The growth of vacation rental website Airbnb has exploded in Florida (as it has across the nation) in recent years, but it’s also alienated local government officials because its unlicensed vacation rentals have escaped being hit with sales or tourist development taxes.
That will soon change.
The San Francisco based tech-company that allows people to rent out their homes or rooms to travelers has made an agreement with county and state officials in Florida, and will begin collecting occupancy taxes beginning Dec. 1.
“We’re thrilled,” said Erin Sullivan, chief tax auditor for the Pinellas County property tax collector’s office. Sullivan said her office has been working with landlords on an individual basis who’ve rented out their proprieties to online travel companies the past few years to collect taxes, but the new development will improve the capture of those occupancy taxes “by leaps and bounds.”
Santiago Corrada, president and CEO of the Visit Tampa Bay, the tourism agency for Hillsborough County, called it “great news,” and adding it’s “a step in the right direction and absolutely the right thing to do.”
In a memo distributed to condo and homeowners in Florida who have been working with Airbnb, the company says that for reservations booked on or after Dec. 1 guests will see a line item for Occupancy Taxes on their bill.
If landlords have already been collecting occupancy taxes, they no longer will have to do so. The company said that “just like before, you’ll receive your accommodation fee minus the 3 percent Airbnb host service fee.”
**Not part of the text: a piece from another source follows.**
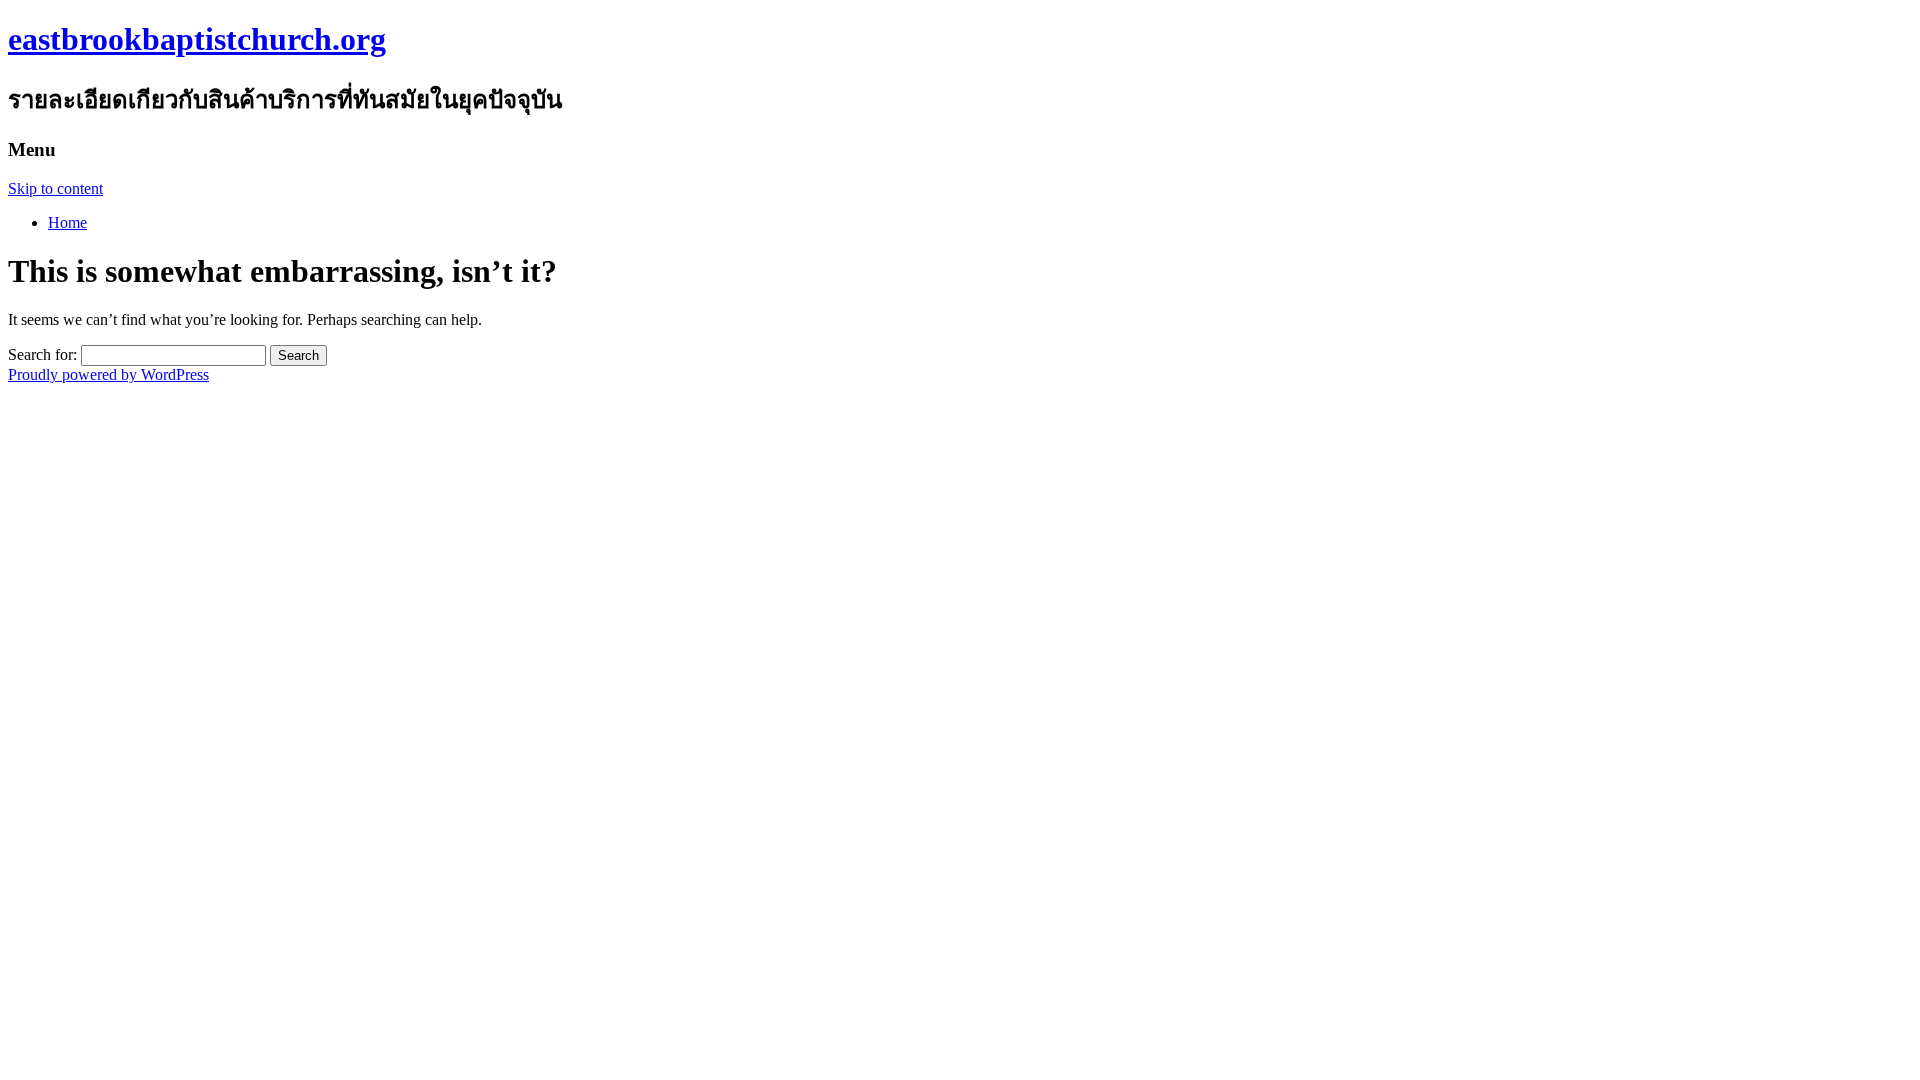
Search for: (42, 354)
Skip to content (55, 188)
The development is a huge win for tax collectors across the state. Their frustration with their inability to collect such taxes led one such official — Palm Beach County Tax Collector Anne Gannon — to file a lawsuit in January 2014 against four online travel companies, including Airbnb, alleging they had not been paying the county’s tourist development tax on vacation rentals they book. And although other Florida counties haven’t gone to court to challenge the San Francisco-based company, they’ve been as unhappy about their growth as their compatriots in Palm Beach.
“It’s turned into a free-for-all for the state of Florida. They’re not paying the tourist development tax, they’re not paying the sales tax,” Madeira Beach City Commissioner Elaine Poe complained to Florida Politics’ Ryan Ray in March. “The hosts are pocketing that money and Tallahassee has taken away most cities’ ability to do anything about it. It’s changing the residential character of our neighborhoods.”
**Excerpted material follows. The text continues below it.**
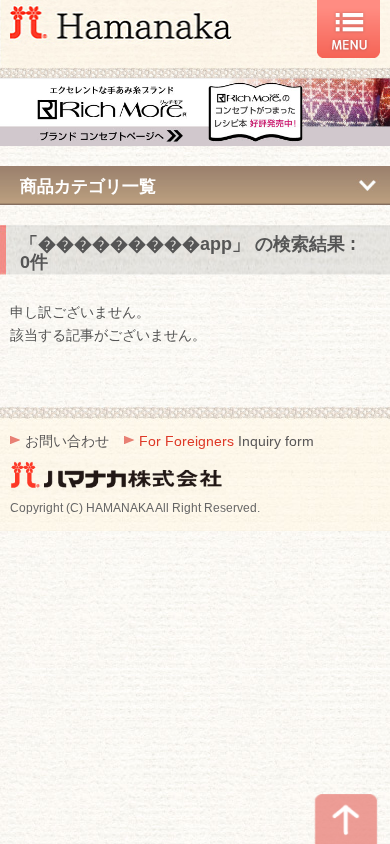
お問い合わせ (67, 441)
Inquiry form (226, 441)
Taxes will vary depending on where you rent an Airbnb location in Florida.
In Pinellas, that tax will be 5 percent, but it will rise to 6 percent beginning in January. There are 22 counties where Florida collects occupancy tax (including Bradford, Citrus, Columbia, DeSoto, Dixie, Flagler, Franklin, Gadsden, Gilchrist, Glades, Hamilton, Hendry, Holmes, Jackson, Jefferson, Levy, Madison, Okeechobee, Pasco, Sumter, Wakulla, and Washington). That will amount to 2 to 5 percent of the listing price, including any cleaning fee for reservations 179 nights and shorter.
In every other county, the transient rental tax is 6 percent, with a discretionary sales surtax of between 0.5 and 1.5 percent of the listing price, plus any cleaning fee (Airbnb says it will vary by county, and urges customers to visit the Florida Department of Revenue website for specific information).
Airbnb also collects taxes in the U.S. in Portland; San Francisco; Chicago; Washington; San Diego; Washington, D.C.; Philadelphia; Phoenix; and several cities in Southern California and in North Carolina.
Sullivan says that it’s impossible to know how much revenue Pinellas County has lost in recent years to Airbnb rentals, but with hundreds of condos and homes rented out every weekend without paying the county’s 5 percent tourist development tax it’s likely been considerable.
She also praised Airbnb officials.
“They really want to do the right thing,” she says, referring to how an Airbnb’s head of their tax department spoke at the Pinellas County Tourism Conference in July, and reached out to the Tax Collector’s office at that time.